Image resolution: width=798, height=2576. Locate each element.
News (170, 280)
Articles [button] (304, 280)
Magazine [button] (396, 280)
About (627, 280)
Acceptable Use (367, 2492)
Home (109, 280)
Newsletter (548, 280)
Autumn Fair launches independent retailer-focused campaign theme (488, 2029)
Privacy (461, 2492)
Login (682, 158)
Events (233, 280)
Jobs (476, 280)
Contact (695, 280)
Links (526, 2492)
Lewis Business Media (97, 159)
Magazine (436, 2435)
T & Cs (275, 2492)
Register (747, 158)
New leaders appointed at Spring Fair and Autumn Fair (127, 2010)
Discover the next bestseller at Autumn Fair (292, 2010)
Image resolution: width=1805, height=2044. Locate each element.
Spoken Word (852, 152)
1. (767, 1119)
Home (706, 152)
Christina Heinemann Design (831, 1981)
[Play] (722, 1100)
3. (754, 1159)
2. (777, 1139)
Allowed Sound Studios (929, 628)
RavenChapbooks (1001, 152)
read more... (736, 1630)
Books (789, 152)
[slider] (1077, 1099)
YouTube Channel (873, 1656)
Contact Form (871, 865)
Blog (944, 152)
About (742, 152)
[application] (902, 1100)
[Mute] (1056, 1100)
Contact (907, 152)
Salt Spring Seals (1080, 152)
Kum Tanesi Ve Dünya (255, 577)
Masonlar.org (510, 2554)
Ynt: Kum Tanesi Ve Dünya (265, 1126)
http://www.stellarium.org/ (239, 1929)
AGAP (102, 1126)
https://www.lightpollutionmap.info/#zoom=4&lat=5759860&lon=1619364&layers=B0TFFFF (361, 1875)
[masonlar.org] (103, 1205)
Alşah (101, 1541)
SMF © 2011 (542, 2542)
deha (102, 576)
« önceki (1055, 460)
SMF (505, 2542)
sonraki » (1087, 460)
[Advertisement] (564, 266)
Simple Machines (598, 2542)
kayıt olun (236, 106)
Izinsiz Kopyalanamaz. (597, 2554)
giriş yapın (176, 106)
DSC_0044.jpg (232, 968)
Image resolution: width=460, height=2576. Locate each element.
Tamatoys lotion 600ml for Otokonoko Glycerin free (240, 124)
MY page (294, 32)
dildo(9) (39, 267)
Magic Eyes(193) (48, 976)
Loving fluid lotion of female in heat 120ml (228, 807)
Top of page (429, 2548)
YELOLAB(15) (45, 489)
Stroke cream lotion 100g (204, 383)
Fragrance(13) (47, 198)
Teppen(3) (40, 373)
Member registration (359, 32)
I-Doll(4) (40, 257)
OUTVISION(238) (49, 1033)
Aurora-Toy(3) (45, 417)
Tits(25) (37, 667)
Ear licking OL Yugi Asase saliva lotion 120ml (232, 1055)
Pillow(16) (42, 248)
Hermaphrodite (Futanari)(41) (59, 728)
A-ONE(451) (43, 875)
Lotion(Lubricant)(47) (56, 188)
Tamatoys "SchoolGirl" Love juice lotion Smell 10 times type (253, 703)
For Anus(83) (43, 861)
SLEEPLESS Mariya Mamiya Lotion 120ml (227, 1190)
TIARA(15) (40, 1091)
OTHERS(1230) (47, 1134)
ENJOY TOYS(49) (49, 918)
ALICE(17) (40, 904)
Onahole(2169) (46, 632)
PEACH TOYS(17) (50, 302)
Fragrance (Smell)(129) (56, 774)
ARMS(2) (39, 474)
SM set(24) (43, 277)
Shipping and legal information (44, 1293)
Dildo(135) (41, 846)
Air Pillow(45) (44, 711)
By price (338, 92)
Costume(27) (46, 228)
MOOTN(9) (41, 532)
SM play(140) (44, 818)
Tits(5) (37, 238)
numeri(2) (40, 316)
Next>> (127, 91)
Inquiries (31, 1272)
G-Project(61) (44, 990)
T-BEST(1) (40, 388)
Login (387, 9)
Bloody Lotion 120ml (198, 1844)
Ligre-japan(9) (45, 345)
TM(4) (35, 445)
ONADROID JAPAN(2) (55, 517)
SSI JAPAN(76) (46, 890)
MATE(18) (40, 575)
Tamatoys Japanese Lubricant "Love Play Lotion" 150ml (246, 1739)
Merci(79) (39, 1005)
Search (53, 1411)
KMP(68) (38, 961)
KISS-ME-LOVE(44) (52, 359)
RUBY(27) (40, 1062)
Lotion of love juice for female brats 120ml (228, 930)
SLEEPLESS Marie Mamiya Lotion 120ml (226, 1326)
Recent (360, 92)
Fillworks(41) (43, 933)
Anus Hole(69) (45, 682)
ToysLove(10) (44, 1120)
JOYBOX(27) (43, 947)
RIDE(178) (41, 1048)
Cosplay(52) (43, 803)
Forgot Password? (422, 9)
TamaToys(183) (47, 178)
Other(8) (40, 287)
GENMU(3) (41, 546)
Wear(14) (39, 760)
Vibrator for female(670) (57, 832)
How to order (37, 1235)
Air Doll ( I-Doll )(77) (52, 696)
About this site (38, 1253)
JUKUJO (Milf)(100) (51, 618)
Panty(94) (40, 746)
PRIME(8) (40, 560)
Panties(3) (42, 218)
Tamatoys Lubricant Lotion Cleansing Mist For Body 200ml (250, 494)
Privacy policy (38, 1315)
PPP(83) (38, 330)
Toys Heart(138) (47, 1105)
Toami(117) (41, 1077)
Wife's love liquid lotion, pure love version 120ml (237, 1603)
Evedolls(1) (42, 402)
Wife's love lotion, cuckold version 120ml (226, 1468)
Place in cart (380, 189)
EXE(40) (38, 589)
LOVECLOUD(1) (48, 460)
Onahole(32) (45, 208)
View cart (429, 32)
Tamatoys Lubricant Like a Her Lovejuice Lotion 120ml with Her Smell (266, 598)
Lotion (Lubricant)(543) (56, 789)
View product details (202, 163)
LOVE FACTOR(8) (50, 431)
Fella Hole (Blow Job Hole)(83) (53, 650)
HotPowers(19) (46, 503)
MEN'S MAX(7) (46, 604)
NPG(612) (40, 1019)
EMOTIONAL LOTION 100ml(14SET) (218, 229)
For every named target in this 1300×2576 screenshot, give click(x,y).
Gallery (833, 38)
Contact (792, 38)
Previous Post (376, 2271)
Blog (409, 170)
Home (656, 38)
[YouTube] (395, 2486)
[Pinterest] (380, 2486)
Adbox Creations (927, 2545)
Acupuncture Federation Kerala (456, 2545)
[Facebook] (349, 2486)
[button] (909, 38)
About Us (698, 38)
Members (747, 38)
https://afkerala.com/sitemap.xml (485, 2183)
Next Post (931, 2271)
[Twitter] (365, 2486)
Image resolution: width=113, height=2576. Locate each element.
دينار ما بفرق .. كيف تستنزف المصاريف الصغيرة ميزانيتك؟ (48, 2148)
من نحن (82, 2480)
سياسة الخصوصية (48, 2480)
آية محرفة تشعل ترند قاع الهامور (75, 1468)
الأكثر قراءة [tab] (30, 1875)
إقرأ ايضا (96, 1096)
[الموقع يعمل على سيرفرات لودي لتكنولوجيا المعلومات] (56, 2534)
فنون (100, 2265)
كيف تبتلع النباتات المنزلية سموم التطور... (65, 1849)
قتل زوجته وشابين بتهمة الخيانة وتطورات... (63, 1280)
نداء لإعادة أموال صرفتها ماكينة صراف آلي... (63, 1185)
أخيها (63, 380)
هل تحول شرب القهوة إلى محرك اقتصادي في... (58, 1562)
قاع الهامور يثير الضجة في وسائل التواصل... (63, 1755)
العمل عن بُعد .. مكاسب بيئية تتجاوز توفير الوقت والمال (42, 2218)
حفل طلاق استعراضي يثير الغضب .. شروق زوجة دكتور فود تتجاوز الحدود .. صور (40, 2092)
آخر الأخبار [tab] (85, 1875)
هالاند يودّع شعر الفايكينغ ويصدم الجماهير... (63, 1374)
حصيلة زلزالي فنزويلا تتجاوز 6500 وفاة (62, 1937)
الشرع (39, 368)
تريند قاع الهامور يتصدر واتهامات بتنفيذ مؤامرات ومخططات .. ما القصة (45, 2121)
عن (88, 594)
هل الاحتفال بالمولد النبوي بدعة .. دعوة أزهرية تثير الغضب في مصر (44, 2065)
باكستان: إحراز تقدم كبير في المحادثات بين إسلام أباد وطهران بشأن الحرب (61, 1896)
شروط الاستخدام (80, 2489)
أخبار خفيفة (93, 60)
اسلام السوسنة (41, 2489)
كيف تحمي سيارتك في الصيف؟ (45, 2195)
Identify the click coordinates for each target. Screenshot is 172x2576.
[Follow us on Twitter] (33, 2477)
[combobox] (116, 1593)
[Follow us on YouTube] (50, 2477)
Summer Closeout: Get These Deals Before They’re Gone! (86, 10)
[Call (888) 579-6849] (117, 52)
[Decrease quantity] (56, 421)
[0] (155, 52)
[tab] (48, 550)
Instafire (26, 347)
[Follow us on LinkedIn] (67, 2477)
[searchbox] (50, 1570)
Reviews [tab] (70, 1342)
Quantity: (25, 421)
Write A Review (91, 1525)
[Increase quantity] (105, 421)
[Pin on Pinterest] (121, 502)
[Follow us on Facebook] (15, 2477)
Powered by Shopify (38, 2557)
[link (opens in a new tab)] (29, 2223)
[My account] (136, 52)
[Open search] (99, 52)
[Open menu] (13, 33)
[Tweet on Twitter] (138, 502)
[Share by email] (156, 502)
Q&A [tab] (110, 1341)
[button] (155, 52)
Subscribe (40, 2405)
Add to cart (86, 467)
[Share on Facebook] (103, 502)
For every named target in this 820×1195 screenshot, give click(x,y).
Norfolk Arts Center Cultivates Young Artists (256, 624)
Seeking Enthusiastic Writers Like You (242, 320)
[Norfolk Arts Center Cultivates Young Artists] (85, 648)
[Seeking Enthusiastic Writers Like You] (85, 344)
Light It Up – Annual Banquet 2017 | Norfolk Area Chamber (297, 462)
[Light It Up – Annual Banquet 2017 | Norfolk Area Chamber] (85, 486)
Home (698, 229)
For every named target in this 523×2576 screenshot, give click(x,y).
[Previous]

▶ _TASK INSTRUCTIONS_:
In the listing above, the lines from the one containing "Masonlar.org (510, 2554)" through the one containing "önceki (1055, 460)" must be set down exactly, with no other lines.

▶ _OUTPUT OF THE TASK_:
Masonlar.org (510, 2554)
Ynt: Kum Tanesi Ve Dünya (265, 1126)
http://www.stellarium.org/ (239, 1929)
AGAP (102, 1126)
https://www.lightpollutionmap.info/#zoom=4&lat=5759860&lon=1619364&layers=B0TFFFF (361, 1875)
[masonlar.org] (103, 1205)
Alşah (101, 1541)
SMF © 2011 (542, 2542)
deha (102, 576)
« önceki (1055, 460)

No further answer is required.